Antidepressant Woes

When I saw my OBGYN two weeks ago he gave me two weeks worth of samples of the pills he recommended I take pris.tiq, and said to take them before I made up my mind and filled the prescription he wrote out. That’s what I did, and despite the fact that I am still battling somewhat debilitating fatigue, I felt that the benefits outweighed the downsides and dropped the Rx off to get filled. I got an automated call from the pharmacy saying that there was a “problem” with my insurance that they were trying to resolve.

At first I didn’t think anything of this, but after about an hour I called them to find out what the deal was. Simply, my insurance doesn’t cover this drug and it’s $342 for 30 pills. Umm. No. They had sent a preauthorization over to my OBGYN and said after he fills it out it’s up to the insurance company to decide if they’ll cover any of the med, but it could take a while for them to decide and let us know.

At this point it’s 3:00 pm and I have no more pills. I take them before bed, so I needed to figure out a way to get a pill in my mouth before I went to sleep. I tried calling my OBGYN’s office but the receptionist refused to help me. I needed someone to check the cabinet where the samples were to see if there were any more I could snag because the pharmacist said in a serious voice that it would not be a good idea for me to go cold turkey without these after having been on them for a few weeks.

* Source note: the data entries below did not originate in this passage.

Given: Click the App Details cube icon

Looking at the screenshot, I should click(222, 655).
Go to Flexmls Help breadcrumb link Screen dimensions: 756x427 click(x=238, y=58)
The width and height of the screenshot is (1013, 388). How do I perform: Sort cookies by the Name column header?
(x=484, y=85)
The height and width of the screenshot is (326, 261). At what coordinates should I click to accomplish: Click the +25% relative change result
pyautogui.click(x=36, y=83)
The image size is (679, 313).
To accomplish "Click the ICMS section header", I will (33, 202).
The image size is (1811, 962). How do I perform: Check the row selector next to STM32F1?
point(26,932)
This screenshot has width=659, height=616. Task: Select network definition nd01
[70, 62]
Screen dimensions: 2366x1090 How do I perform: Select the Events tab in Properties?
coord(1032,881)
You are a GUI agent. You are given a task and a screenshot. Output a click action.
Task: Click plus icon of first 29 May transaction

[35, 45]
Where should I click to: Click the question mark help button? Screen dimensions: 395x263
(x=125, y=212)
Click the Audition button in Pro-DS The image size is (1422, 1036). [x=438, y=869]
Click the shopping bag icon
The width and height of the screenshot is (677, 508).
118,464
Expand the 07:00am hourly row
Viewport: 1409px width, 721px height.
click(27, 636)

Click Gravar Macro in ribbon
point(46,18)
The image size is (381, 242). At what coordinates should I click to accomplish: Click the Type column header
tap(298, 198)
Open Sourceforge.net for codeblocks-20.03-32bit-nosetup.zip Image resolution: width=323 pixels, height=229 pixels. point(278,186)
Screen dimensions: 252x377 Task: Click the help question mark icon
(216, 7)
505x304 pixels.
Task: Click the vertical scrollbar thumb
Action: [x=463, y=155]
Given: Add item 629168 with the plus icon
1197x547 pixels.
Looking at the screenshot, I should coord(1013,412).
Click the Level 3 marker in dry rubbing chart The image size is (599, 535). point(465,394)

But the receptionist wouldn’t check and she also wouldn’t go talk to the nurse. I knew that she herself could not actually touch the meds, I just needed to know if they were even there. My husband was right over by their office right at this time because the college he goes to is over there so I just needed to know if I could send him over to grab some before he went to work. But anyway, she was pretty adamant about not helping me. So I looked up the drug makers website and they did have a copay assistance program you could participate in.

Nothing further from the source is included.